Tarciano Souza, presidente a Abradibi, analisa o mercado brasileiro de bicicletas e expõe as dificuldades do comércio e acredita que a queda da inflação seja o início para que os salários recuperem o poder de compra. Confira nesta entrevista exclusiva concedida à revista Bicycle.

Tarciano Araújo Souza – presidente da Abradibi


Revista Bicycle - Como o senhor avalia o atual momento da bicicleta?
Tarciano Souza - O Brasil tem passado nestes últimos meses por uma queda acentuada do PIB e isto afetou todos os setores econômicos do país e não seria diferente no setor de bicicletas.
A bicicleta não conseguiu passar ilesa a estes problemas econômicos. A queda no comércio tornou os custos mais relevantes para muitos dos players, e como exemplo é importante olhar para os problemas enfrentados pelos varejistas que mesmo em um momento de crise e de redução de pessoal, muitos lojistas enfrentam dificuldades para encontrar mão de obra especializada, um bom serviço faz a diferença e atrai o consumidor.
Recentemente, alguns poucos setores do país deram um pequeno sinal de melhora, esperamos que isso reflita rapidamente no mercado de bicicletas, é certo que os modelos mais sofisticados sofrerão por um tempo maior a queda nas vendas, mas modelos mais acessíveis e peças de reposição moverão o mercado

Revista Bicycle - Quais os principais desafios encontrados pelo mercado de bicicletas brasileiro?
Tarciano Souza - É importante apontar que no mundo todo o setor está atravessando um momento que gera reflexão, com alguns grandes grupos produtores tendo pequenas quedas de receita e outros fazendo cortes de pessoal, além disso, na América do Norte há muito distribuidor estocado. No mundo todo há um grande desafio para o setor, e cada vez mais se aponta a nichos de mercado com novidades ou como é o caso da Europa com o crescimento da comercialização das bicicletas elétricas. O importante é termos um equilíbrio cambial e uma política econômica que traga tranquilidade. Talvez o momento mais duro da crise já tenha passado, e quem soube buscar soluções ou adaptar a sua empresa poderá sair à frente.

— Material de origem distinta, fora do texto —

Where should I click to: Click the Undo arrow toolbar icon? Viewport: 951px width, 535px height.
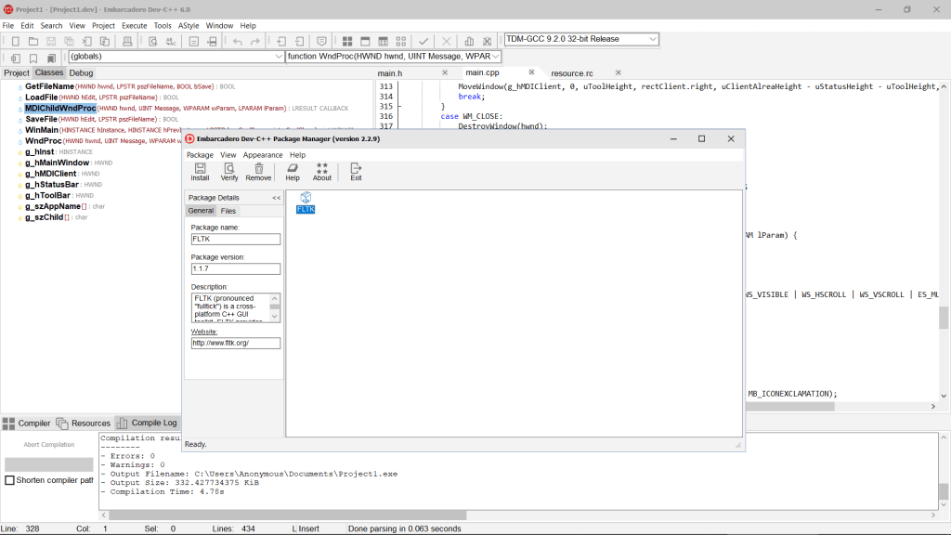tap(238, 41)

Revista Bicycle - Quais as principais demandas da Abradibi e quais suas as contribuições para a volta do crescimento do mercado de bicicletas?
Tarciano Souza - A ABRADIBI está sempre atenta aos acontecimentos ligados ao setor das bicicletas, sempre defendendo o livre comércio e a concorrência leal sem que haja qualquer situação impeditiva para que o consumidor tenha o produto ao seu alcance.
Muitas de nossas lutas vão de encontro à novas políticas governamentais, um bom sinal é que as autoridades estão mais receptivas a propostas e informações pertinentes ao nosso setor.

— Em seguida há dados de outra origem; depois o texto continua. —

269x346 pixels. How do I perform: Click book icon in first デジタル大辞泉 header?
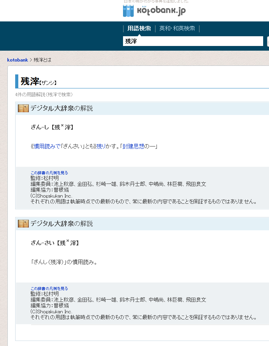point(23,108)
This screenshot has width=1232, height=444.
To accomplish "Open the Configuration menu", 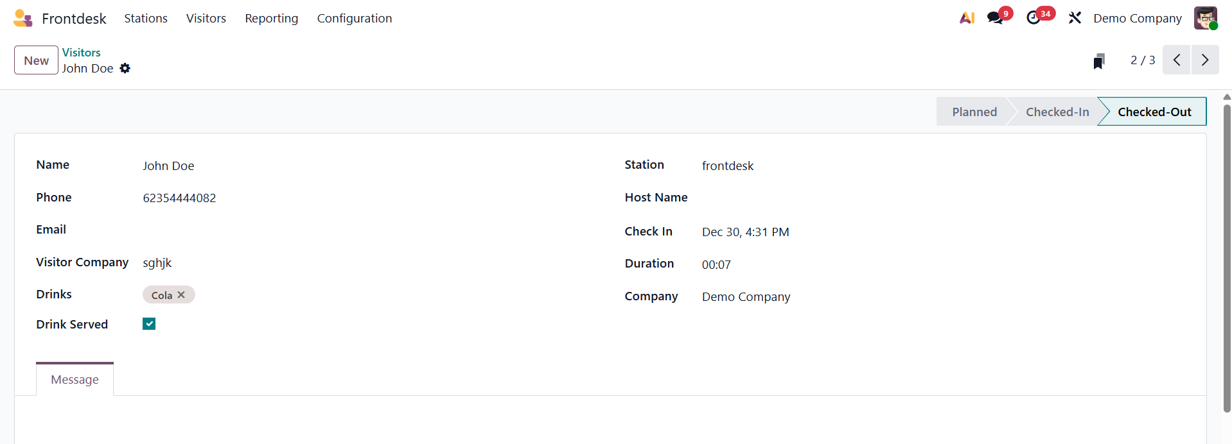I will (354, 19).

Revista Bicycle - No aspecto econômico, com a queda no câmbio, e a possibilidade da queda da inflação também, o senhor acredita que ainda teremos uma reação no mercado de bicicletas?
Tarciano Souza - A estabilização do câmbio e a queda da inflação é um início para que os salários recuperem o poder de compra, só a partir daí poderemos falar em crescimento real e de uma reação do mercado. Atravessamos um momento que tem exigido de todos muita habilidade nas negociações com fornecedores e clientes, como todos os setores dependemos da estabilidade político-econômica do país; se os sinais que muitos economistas apontam se concretizarem teremos uma reação positiva, mas será de forma gradual o que exige ainda mais fôlego de todos os envolvidos.